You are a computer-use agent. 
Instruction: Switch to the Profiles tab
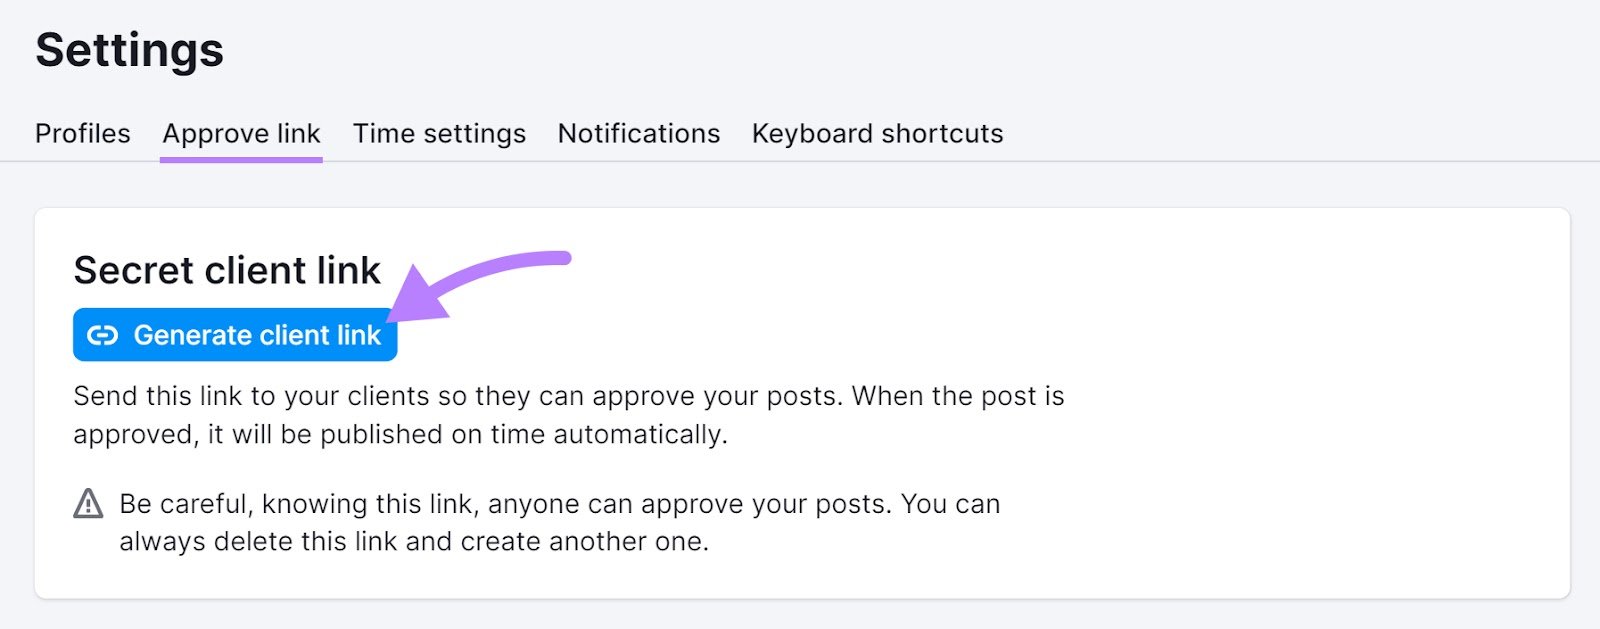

- - -

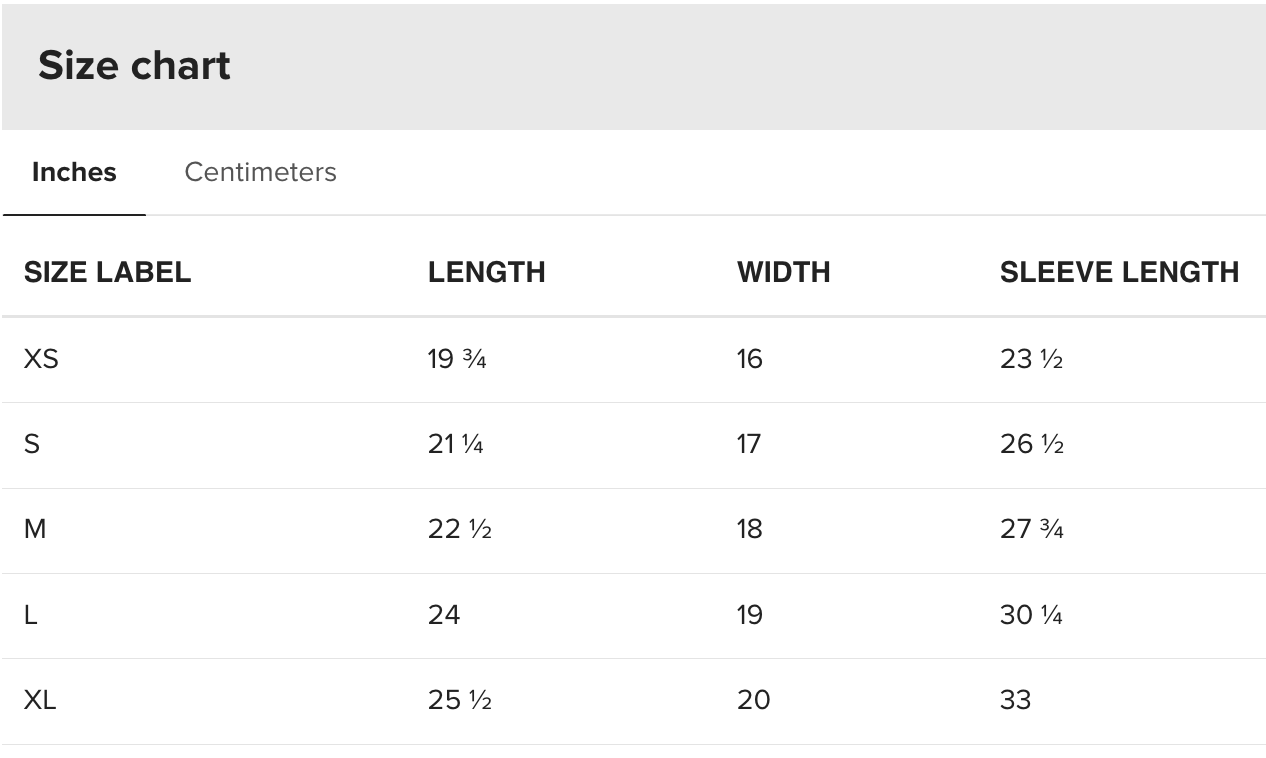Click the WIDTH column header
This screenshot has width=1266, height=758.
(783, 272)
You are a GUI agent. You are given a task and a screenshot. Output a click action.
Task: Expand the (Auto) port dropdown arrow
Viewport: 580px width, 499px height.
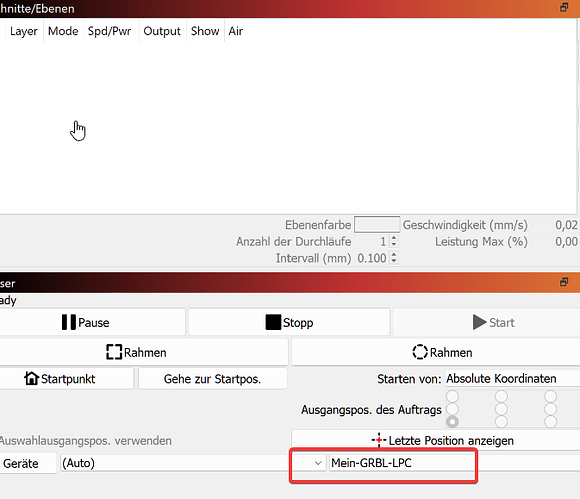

- - -

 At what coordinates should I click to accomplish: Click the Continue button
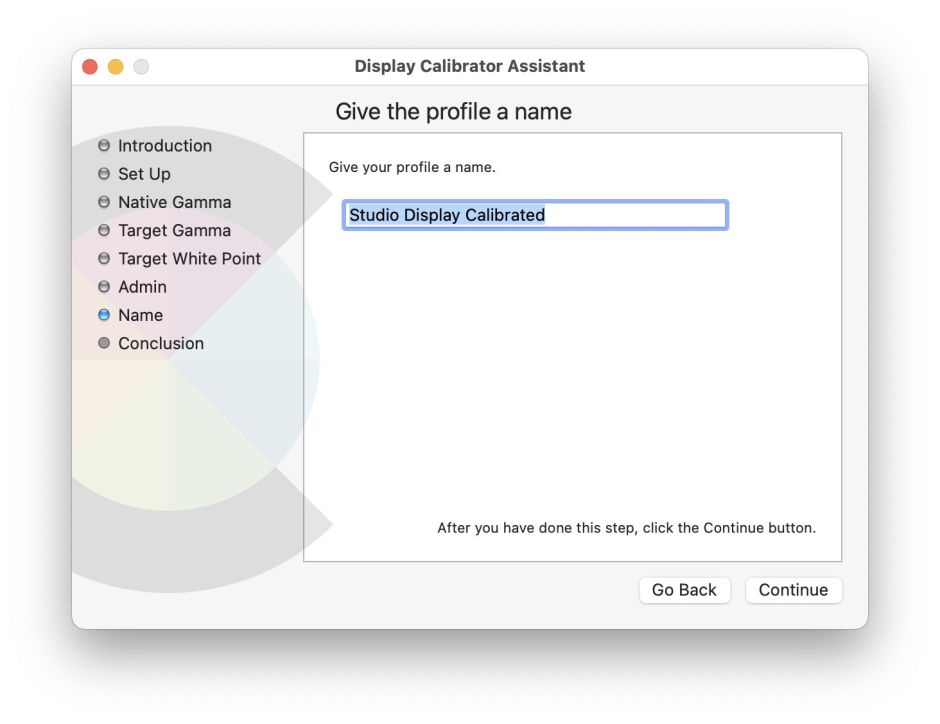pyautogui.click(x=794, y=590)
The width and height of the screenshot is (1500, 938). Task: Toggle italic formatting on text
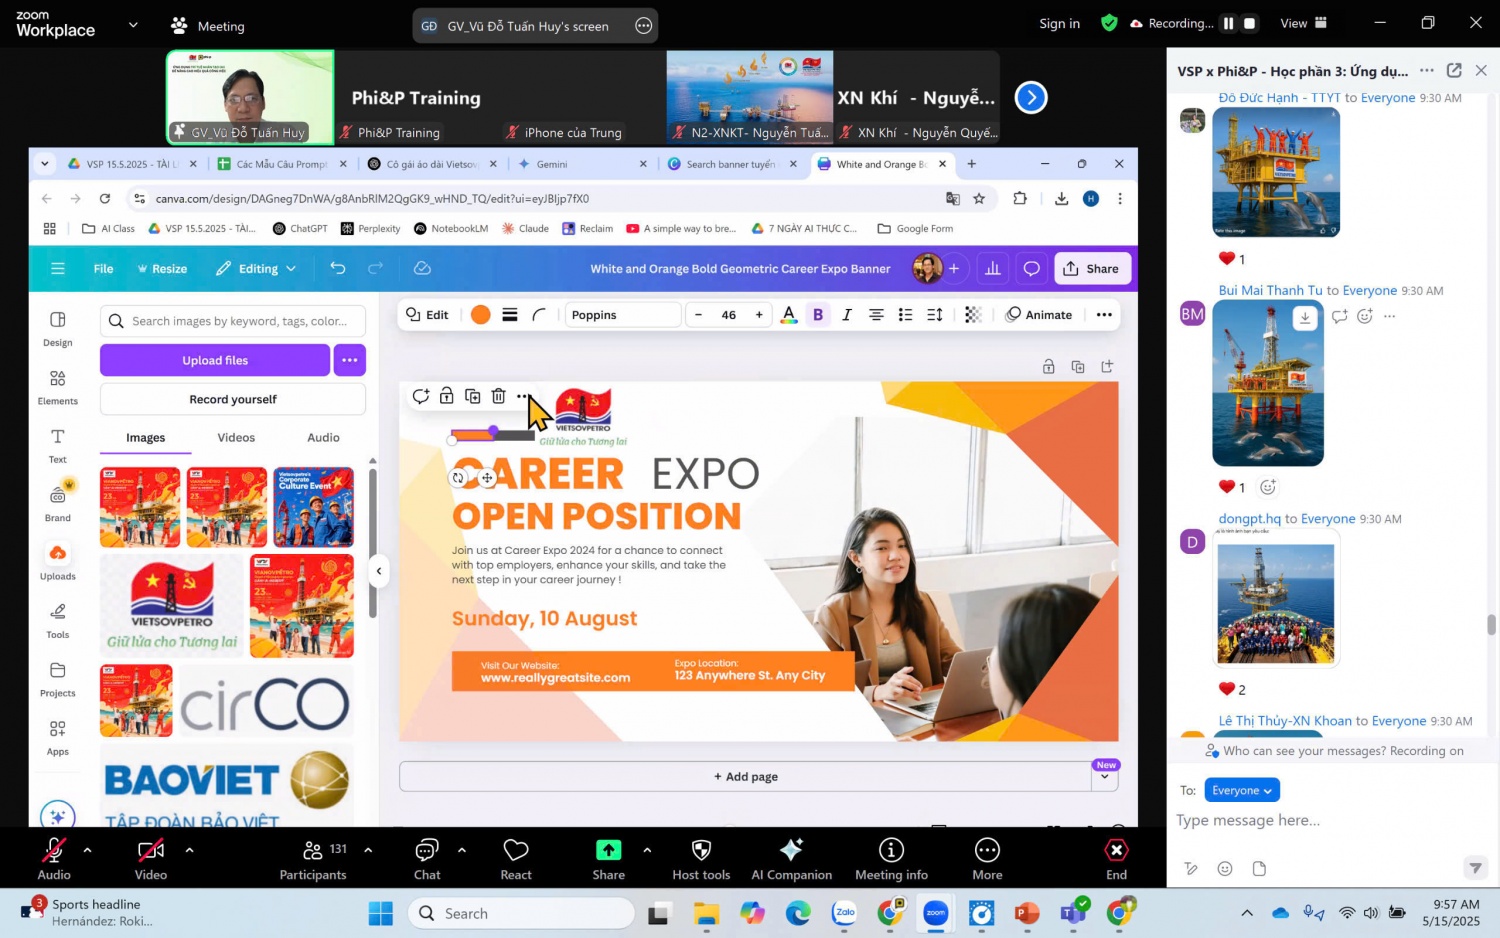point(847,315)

- - -

→ **Exercise aim**: Where the listing above has a line with "You are a computer-use agent.", start there, and output every line exactly through the line with "Instruction: Switch to the Profiles tab", which is also included.

→ **Your solution**:
You are a computer-use agent. 
Instruction: Switch to the Profiles tab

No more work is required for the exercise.